ISTRUZIONI DA SEGUIRE: Prosegui il testo su identità di genere, stereotipi e media, partendo subito dopo l'ultima frase riportata.

DOCUMENTO DI ORIGINE:
**********
Identità di genere, stereotipi e media: qualcosa sta cambiando?

Identità di genere, stereotipi e media: qualcosa sta cambiando?


31 Marzo 2015, Fiera del libro di Bologna. Introduce Luisella Arzani, esperta di Pedagogia di genere e curatrice della collana Sottosopra EDT-Giralangolo.


Partiamo subito da un presupposto: abbiamo un reale bisogno di modelli non stereotipati, di storie libere che lascino pensare ai bambini che hanno la possibilità di fare scelte multiple e uguali. I mass media, mezzi di comunicazione di massa appunto, sono un’agenzia di socializzazione, oltre alla famiglia e alla scuola e hanno un grande peso su come è rappresentato il genere, sul rapporto del processo identitario di bambini e bambine, su quanto incide davvero nella loro identità.

L’influenza della percezione del mondo circostante avviene fin troppo per mezzo dei media, quindi riguarda anche l’identificazione tra i generi. Gli stereotipi sessisti hanno un potere restrittivo nell’identificazione di genere, sono potenti, ma l’immagine alternativa, gli anti-stereotipi lo sono ancora di più. Ecco perché è nata la polemica, che in alcuni casi è degenerata. Ha creato scalpore una storia in cui il nonno lavora in casa mentre la nonna è nei campi con il trattore. Cerchiamo di affrontare il rapporto potenziale tra media e cambiamento sociale.


Il primo intervento è quello di Alex Corlazzoli, giornalista ma anche maestro in una scuola primaria nella campagna di Cremona, dove la dicotomia campagna e città è ancora evidente. Soprattutto per quello che riguarda le “cose da maschi e quelle da femmine”. I due settori sono ben distinti. Ma se Giulia gioca a calcio, invadendo un campo solitamente attribuito ai maschi, viene considerata una bambina in gamba, coraggiosa, brava. È accettata dalla comunità senza troppi problemi. Non accade la stessa cosa se a voler fare danza è Mattia. Quindi, il problema di genere non penalizza solo la sfera femminile.
**********
CONTENUTO DEI DATI:
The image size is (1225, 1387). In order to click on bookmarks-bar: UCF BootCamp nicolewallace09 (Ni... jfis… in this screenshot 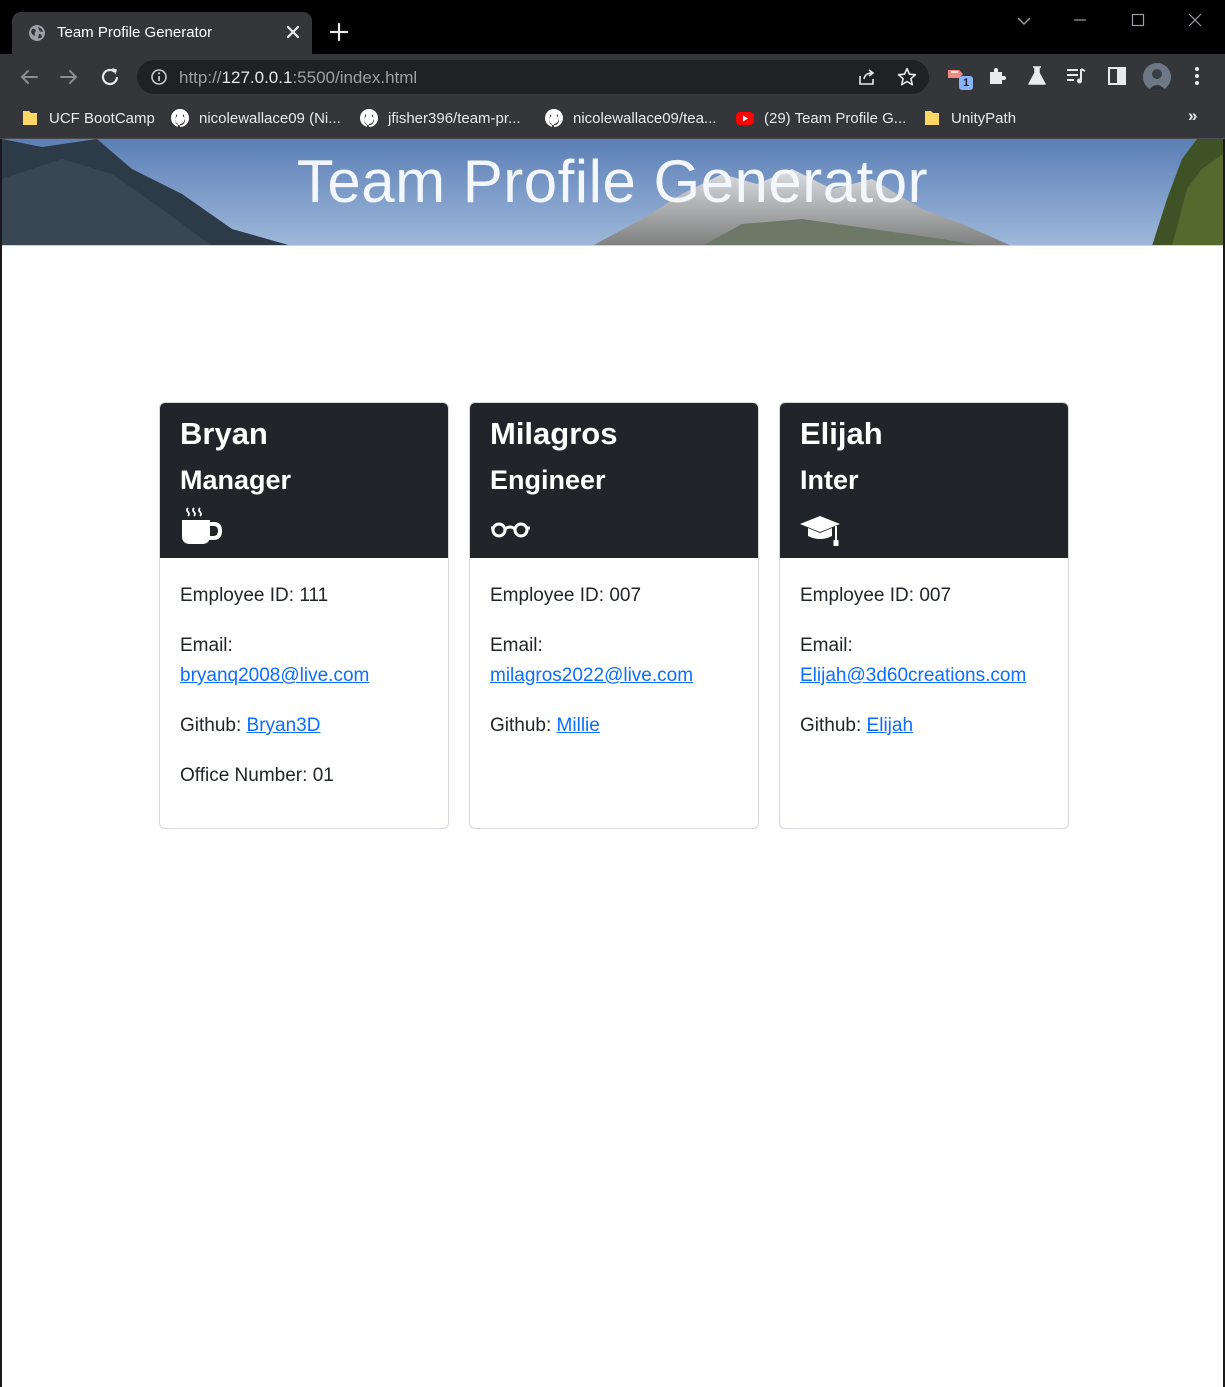, I will do `click(612, 120)`.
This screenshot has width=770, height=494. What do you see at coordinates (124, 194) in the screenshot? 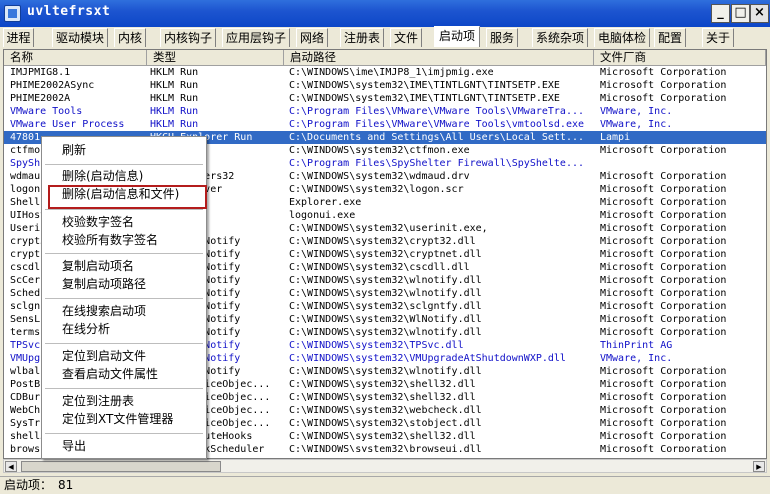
**********
SOLUZIONE PROPOSTA:
La dicotomia di genere spicca soprattutto nel rapporto con il proprio corpo: i maschi si sporcano, è loro concesso un atteggiamento spavaldo, anche rude. Le bambine invece sono legatissime all’apparire, utilizzando tutti gli accessori possibili. Sicuramente in loro c’è l’emulazione dei genitori. E quello che guardano in televisione. Se osserviamo i loro disegni, noteremo le bambine rappresentate sempre con i capelli lunghi, cosa mai verificatasi per un maschio. Per quanto riguarda le letture: i maschi leggono i fumetti mentre le femmine hanno le riviste femminili di moda, che portano anche a scuola e nascondono sotto il banco. Il fatto che le bambine della scuola primaria leggano con interesse le riviste di moda però, rivela il processo di adultizzazione precoce in atto. Molti sono gli stimoli che ricevono e che le conducono verso quella direzione.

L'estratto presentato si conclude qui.